# iPod nano Applications?



## MacMarebito

Hey!

Got a bit of a question for those knowledgeable about iPods. I've been reading on the net about people playing games like Doom and Half Life on their iPod nano which has completely awestruck me as I thought only the iPod Video was capable of running applications featuring complex graphics. Apparently, this requires you to first download Linux for iPod nano. Has anyone any insight or experience regarding downloading games and other applications for iPod nano? Considering the iPod nano I have is only 4GB I am doubting such a possibily in my case but who knows? That's what I would like to know.  My knowledge of the iPod nano is quite lacking as of yet and I would like to learn more. Thanks!


----------



## Kiddo

Rockbox - Open Source Jukebox Firmware

Lets you play a variety of games "out-of-the-box", with many expansion capabilities, from SNES Emulation to Doom to Pacman. Also lets you play videos on your Nano. Not sure as to if Apple wants you to do this or what  By the way, it only works on certain generations... most generations except the Nano 2nd Gen and 80 gb videos.


----------



## MacMarebito

Kiddo said:


> Rockbox - Open Source Jukebox Firmware
> 
> Lets you play a variety of games "out-of-the-box", with many expansion capabilities, from SNES Emulation to Doom to Pacman. Also lets you play videos on your Nano. Not sure as to if Apple wants you to do this or what  By the way, it only works on certain generations... most generations except the Nano 2nd Gen and 80 gb videos.
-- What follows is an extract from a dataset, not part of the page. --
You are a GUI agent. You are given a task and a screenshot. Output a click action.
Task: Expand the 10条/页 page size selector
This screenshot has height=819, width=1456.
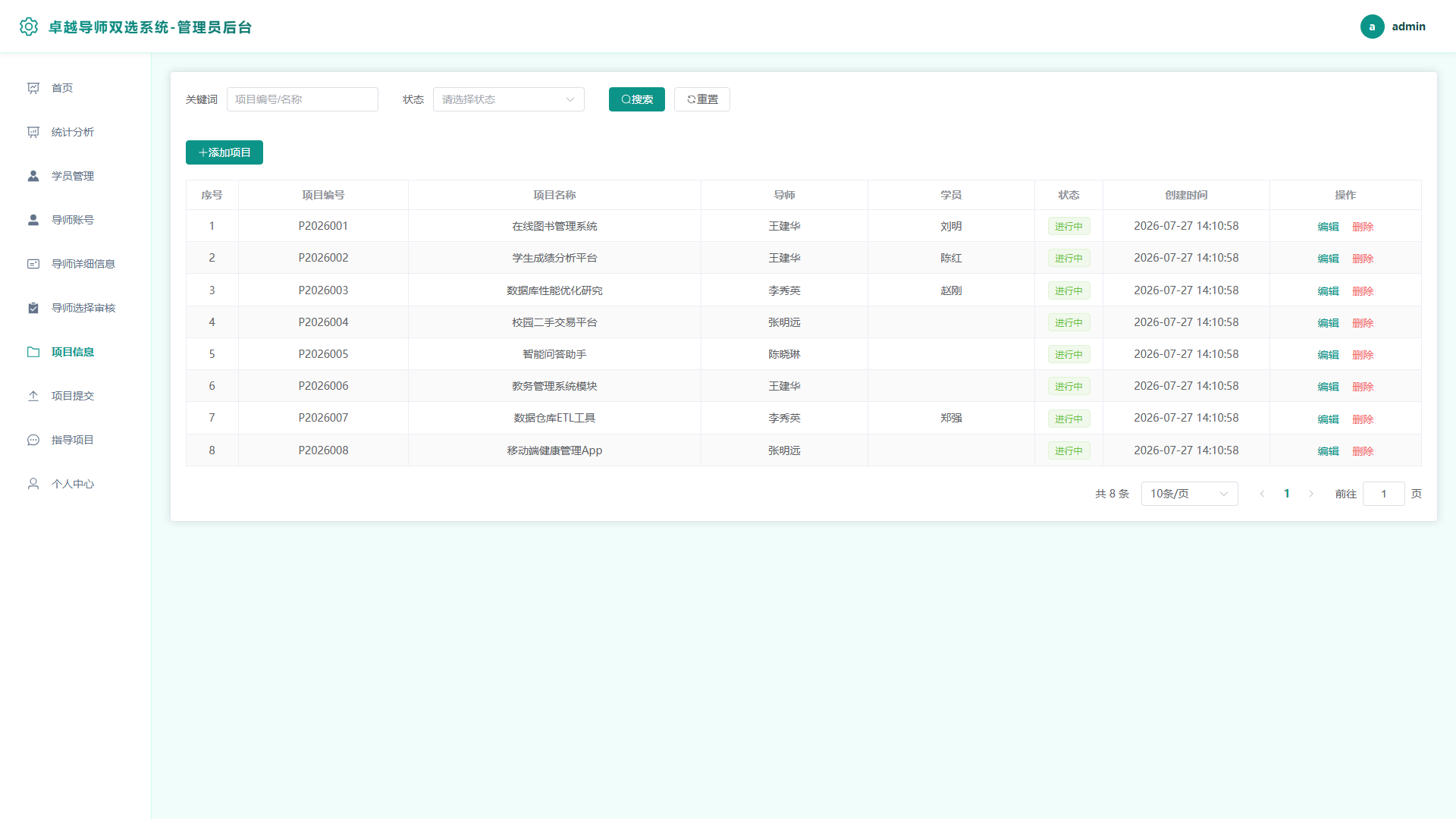pos(1189,494)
 So because I have a 2nd gen iPod nano I can't do any of these things such as run applications or games other than the ones provided?


----------



## irontree

Kiddo said:


> Rockbox - Open Source Jukebox Firmware
> 
> Lets you play a variety of games "out-of-the-box", with many expansion capabilities, from SNES Emulation to Doom to Pacman. Also lets you play videos on your Nano. Not sure as to if Apple wants you to do this or what  By the way, it only works on certain generations... most generations except the Nano 2nd Gen and 80 gb videos.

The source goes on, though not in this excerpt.